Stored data

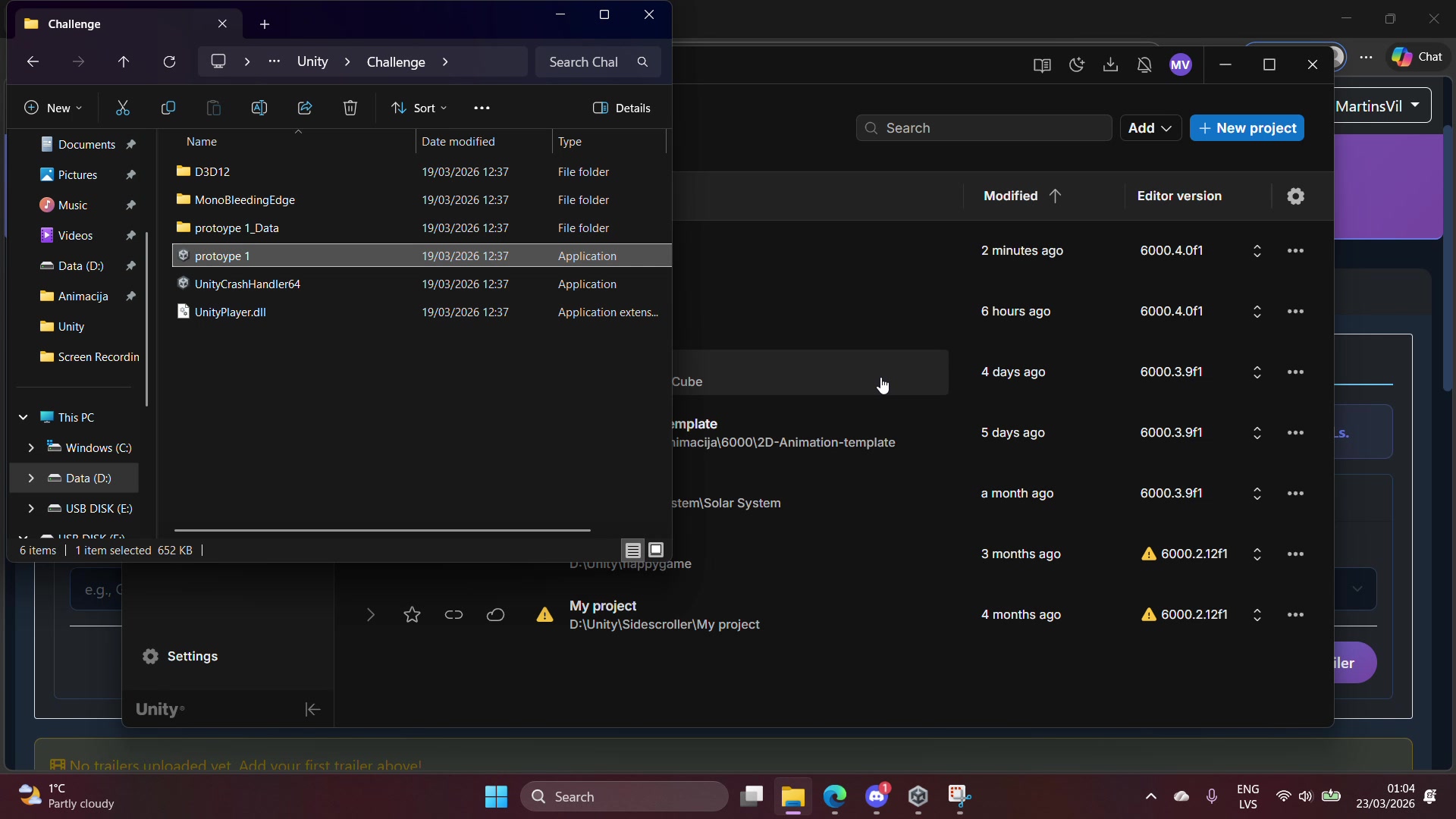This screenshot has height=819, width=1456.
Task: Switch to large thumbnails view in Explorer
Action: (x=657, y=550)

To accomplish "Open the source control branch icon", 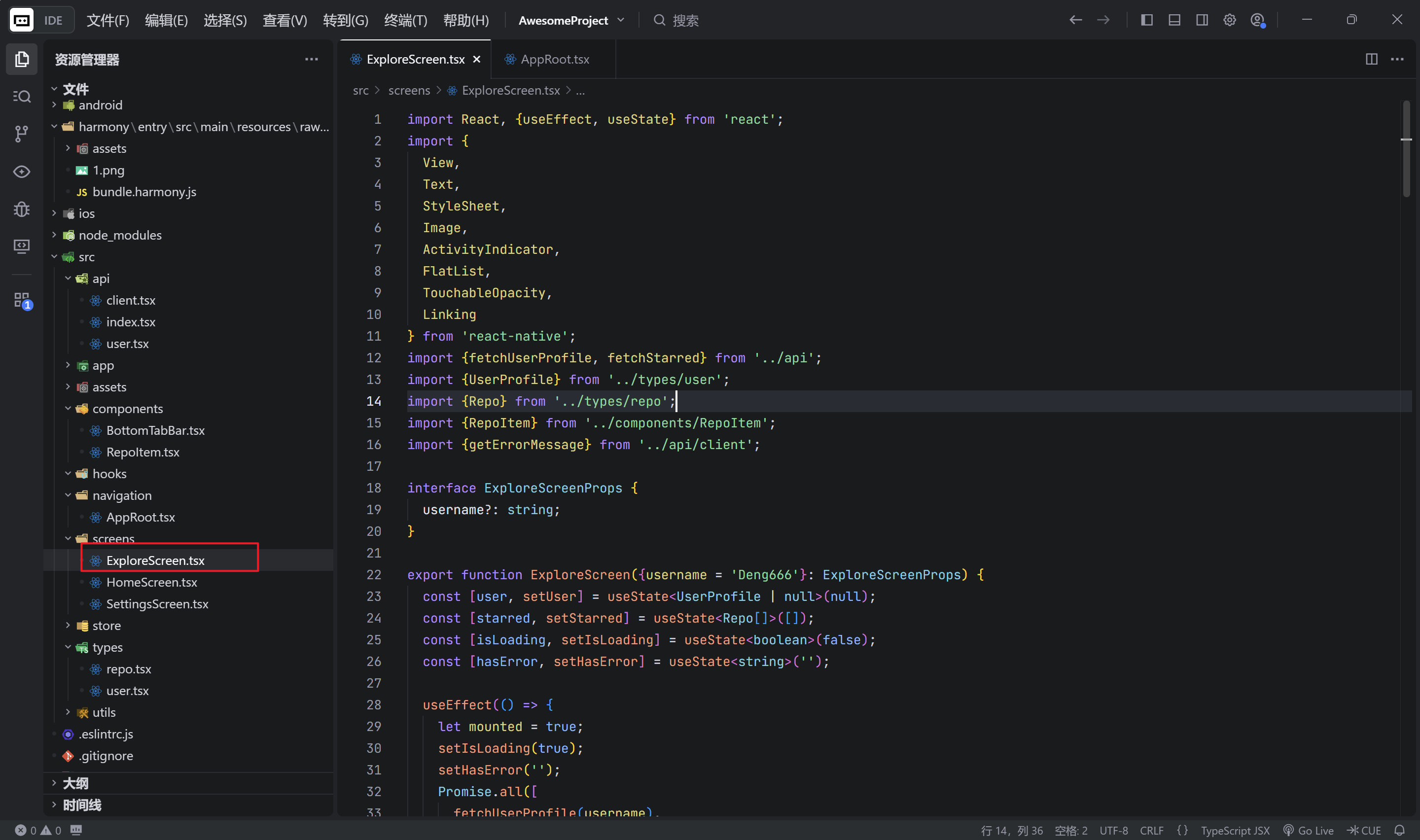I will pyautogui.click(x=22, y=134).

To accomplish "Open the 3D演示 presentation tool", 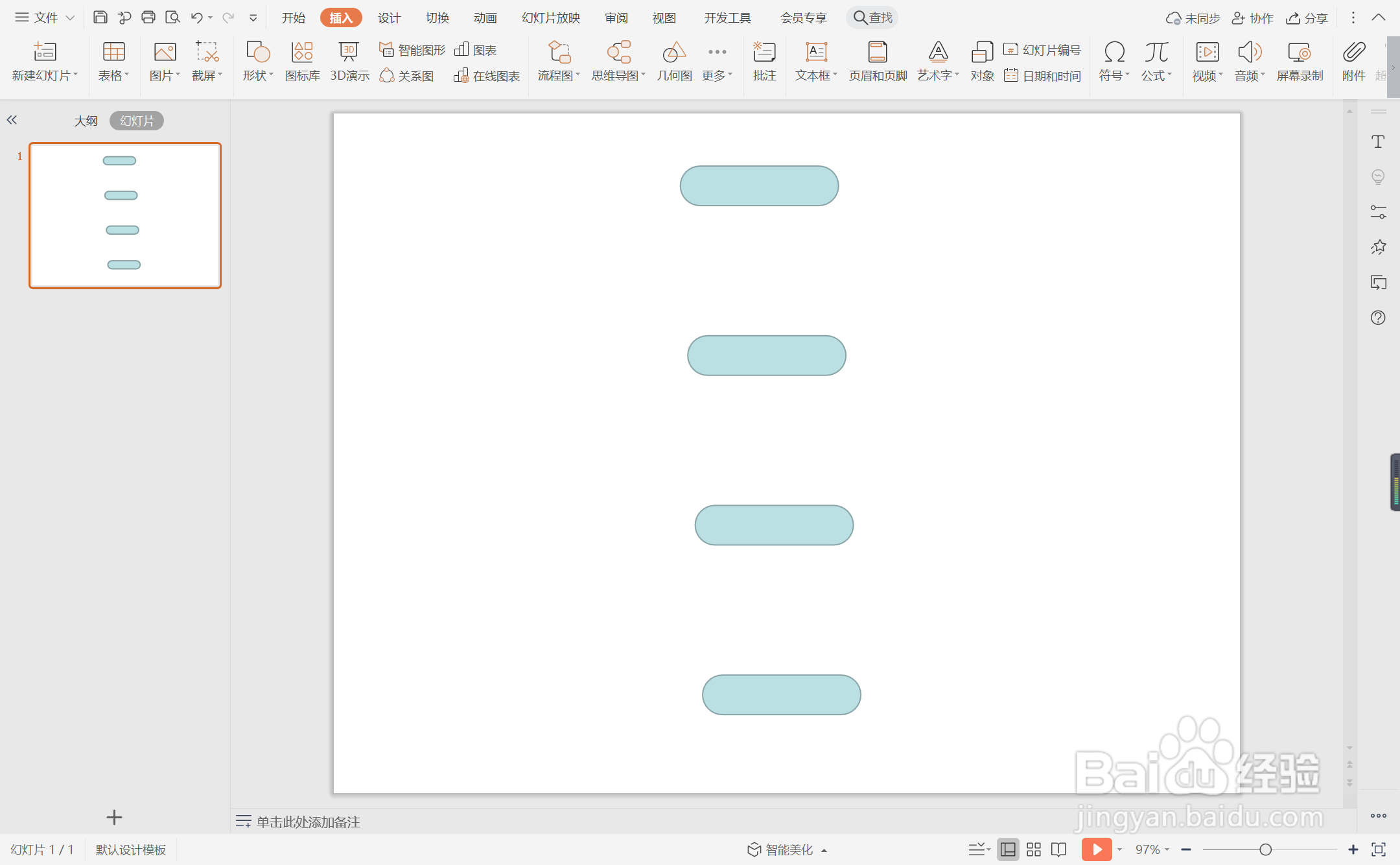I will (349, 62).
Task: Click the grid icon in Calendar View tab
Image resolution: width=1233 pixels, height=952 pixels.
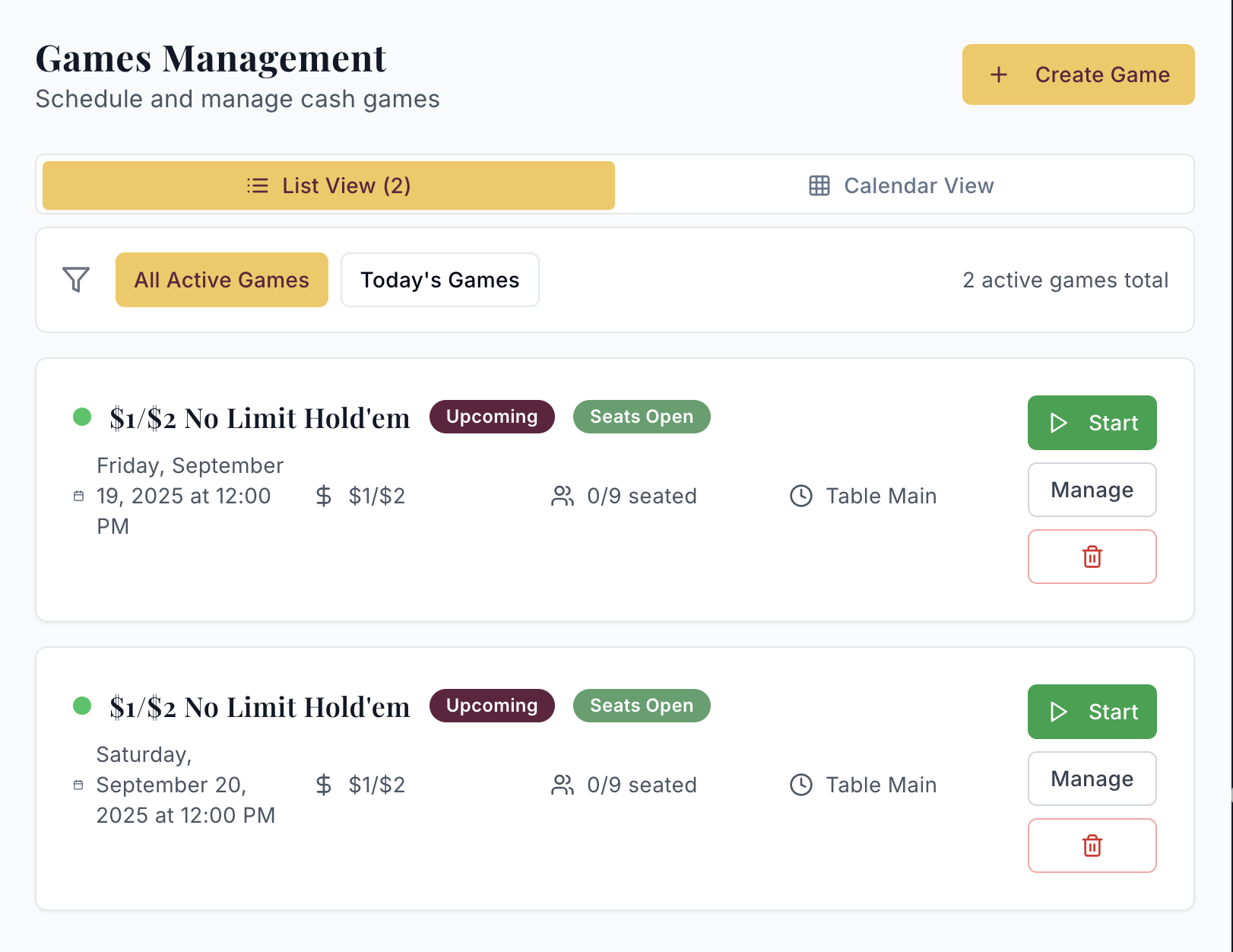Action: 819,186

▸ Brief:
Leave out every picture, and repeat word for word only the lines from the one holding "Task: Click the" through the end of the entries above, both ends included.

▸ Result:
Task: Click the grid icon in Calendar View tab
Image resolution: width=1233 pixels, height=952 pixels.
Action: 819,186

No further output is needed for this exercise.